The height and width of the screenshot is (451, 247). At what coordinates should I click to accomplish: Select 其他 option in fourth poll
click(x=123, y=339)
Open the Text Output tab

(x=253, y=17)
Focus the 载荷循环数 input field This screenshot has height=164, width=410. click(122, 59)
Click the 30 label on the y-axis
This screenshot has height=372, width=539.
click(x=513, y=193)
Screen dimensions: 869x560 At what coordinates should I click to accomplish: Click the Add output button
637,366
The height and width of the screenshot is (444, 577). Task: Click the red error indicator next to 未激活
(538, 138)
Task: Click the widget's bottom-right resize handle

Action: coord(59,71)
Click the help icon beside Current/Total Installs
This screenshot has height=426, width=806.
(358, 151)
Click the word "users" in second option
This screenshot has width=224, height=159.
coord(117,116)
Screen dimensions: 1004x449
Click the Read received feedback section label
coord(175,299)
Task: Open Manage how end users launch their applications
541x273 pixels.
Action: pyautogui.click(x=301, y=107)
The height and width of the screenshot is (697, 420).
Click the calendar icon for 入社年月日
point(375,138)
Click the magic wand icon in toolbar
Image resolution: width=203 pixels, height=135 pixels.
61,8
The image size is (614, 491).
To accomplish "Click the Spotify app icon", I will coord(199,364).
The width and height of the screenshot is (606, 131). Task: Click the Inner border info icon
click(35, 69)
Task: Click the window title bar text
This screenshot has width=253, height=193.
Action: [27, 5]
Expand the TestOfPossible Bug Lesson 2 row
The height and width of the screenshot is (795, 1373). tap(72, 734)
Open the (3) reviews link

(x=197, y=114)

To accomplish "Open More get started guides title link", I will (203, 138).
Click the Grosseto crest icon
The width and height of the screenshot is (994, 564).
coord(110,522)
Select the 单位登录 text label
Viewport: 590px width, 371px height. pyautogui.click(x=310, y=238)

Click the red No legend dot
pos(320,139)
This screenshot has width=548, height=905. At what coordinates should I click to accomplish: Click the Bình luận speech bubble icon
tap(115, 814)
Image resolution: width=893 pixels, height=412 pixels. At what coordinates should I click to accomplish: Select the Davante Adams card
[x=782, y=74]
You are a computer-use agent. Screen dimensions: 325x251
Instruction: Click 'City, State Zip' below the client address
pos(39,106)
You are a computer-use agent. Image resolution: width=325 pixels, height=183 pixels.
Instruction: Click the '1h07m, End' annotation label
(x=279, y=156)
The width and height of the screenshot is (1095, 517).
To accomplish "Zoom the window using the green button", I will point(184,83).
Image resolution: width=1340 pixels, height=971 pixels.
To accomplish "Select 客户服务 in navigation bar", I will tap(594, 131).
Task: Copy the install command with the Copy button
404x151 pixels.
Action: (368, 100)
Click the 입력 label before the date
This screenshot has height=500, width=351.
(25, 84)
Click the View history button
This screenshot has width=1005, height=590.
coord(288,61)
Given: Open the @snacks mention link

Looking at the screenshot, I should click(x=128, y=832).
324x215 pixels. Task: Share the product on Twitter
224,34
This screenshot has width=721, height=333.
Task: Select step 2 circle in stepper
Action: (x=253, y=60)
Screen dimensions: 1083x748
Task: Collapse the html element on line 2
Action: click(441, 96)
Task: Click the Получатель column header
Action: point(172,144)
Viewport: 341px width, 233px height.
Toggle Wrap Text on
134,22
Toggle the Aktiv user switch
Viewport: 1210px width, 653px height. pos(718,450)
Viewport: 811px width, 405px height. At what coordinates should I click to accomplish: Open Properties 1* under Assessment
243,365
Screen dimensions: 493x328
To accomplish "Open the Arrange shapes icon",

☆ ☆ ☆ ☆ ☆

Transcribe exactly, and only, the lines from the one with "Click the View history button" through the last line of the data.

Click the View history button
This screenshot has width=1005, height=590.
coord(288,61)
Given: Open the @snacks mention link

Looking at the screenshot, I should click(x=128, y=832).
324x215 pixels. Task: Share the product on Twitter
224,34
This screenshot has width=721, height=333.
Task: Select step 2 circle in stepper
Action: (x=253, y=60)
Screen dimensions: 1083x748
Task: Collapse the html element on line 2
Action: click(441, 96)
Task: Click the Получатель column header
Action: point(172,144)
Viewport: 341px width, 233px height.
Toggle Wrap Text on
134,22
Toggle the Aktiv user switch
Viewport: 1210px width, 653px height. pos(718,450)
Viewport: 811px width, 405px height. At what coordinates should I click to accomplish: Open Properties 1* under Assessment
243,365
Screen dimensions: 493x328
To accomplish "Open the Arrange shapes icon",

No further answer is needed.